== QUOTED PASSAGE ==
--- START ---

The Catholic University Cardinals men's basketball team represents The Catholic University of America in the National Collegiate Athletic Association (NCAA) Division III college basketball competition as a member of the Landmark Conference. They won the national championship in the 2000–2001 season, and are the only program in Division III to reach the Sweet Sixteen five consecutive seasons, from 1998–2002.

History
The team began as a club sport in the 1909–10 season, and gained varsity status the following year.  Although it did not have an official head coach, the roster listed Joseph Bollin as the team's "manager."  The first game during the club sport era was against Georgetown University, and the first official game was a 42–33 home victory over Gallaudet University on January 7, 1911.  They followed it with a 37–34 victory over St. John's College in Annapolis, but lost the remaining six games of the season to finish 2–6.

--- END ---

== OBJECTIVES ==
**1)** Translate this sentence from the passage on the Catholic University Cardinals men's basketball team into Spanish: "The team began as a club sport in the 1909–10 season, and gained varsity status the following year."
**2)** In the records below, echo the part that opens with the line containing "You are a GUI" and closes with the line containing "click(x=338, y=36)", with both of those lines included. Leave the pictures out of your answer.

== INPUT ==
--- START ---

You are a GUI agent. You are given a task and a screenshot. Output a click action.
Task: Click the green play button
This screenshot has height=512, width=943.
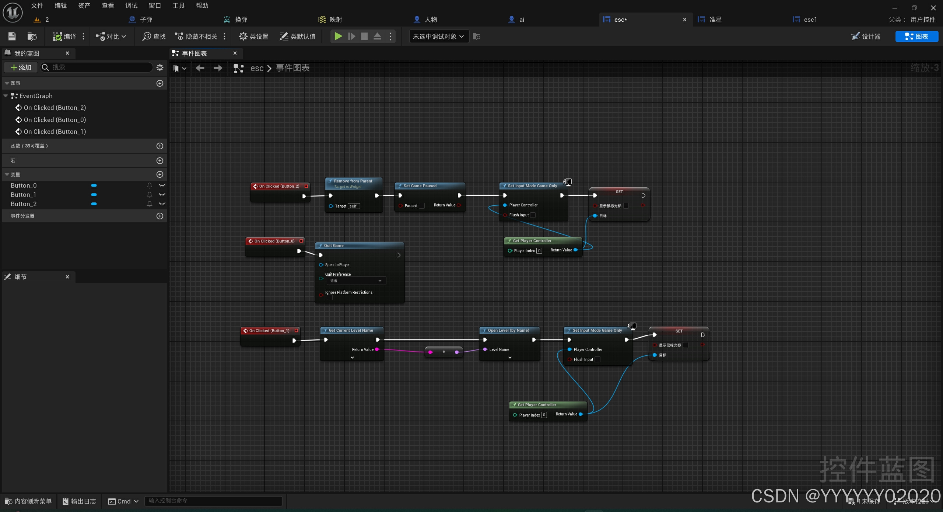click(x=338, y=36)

--- END ---
--- START ---

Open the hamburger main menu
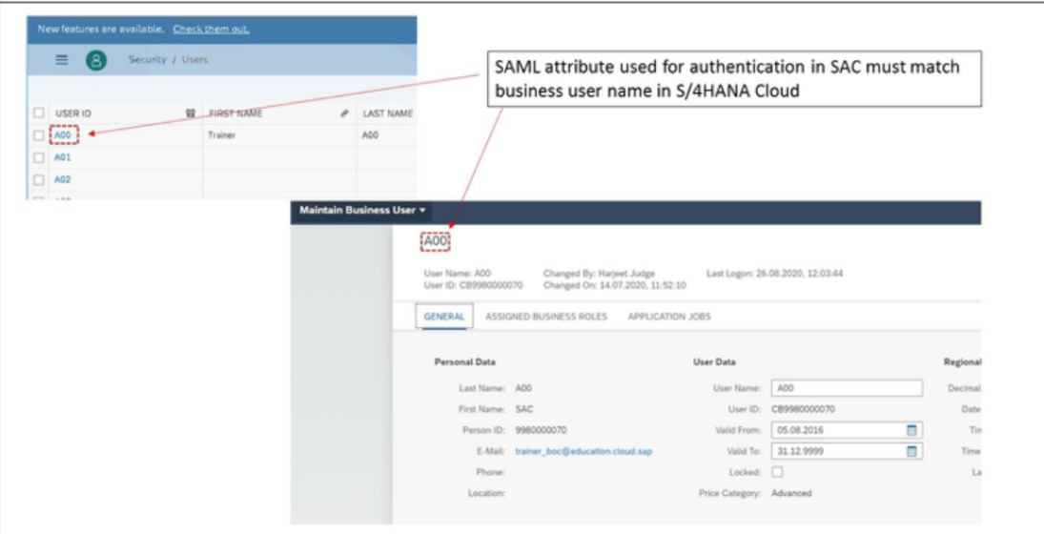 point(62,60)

--- END ---
--- START ---

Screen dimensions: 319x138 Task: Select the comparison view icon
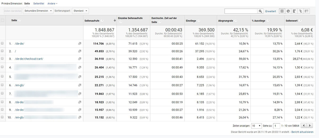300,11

--- END ---

== RESPONSES ==
**1)** El equipo comenzó como deporte de club en la temporada 1909–10 y obtuvo el estatus de equipo oficial de la universidad al año siguiente.

**2)**
You are a GUI agent. You are given a task and a screenshot. Output a click action.
Task: Click the green play button
This screenshot has height=512, width=943.
click(x=338, y=36)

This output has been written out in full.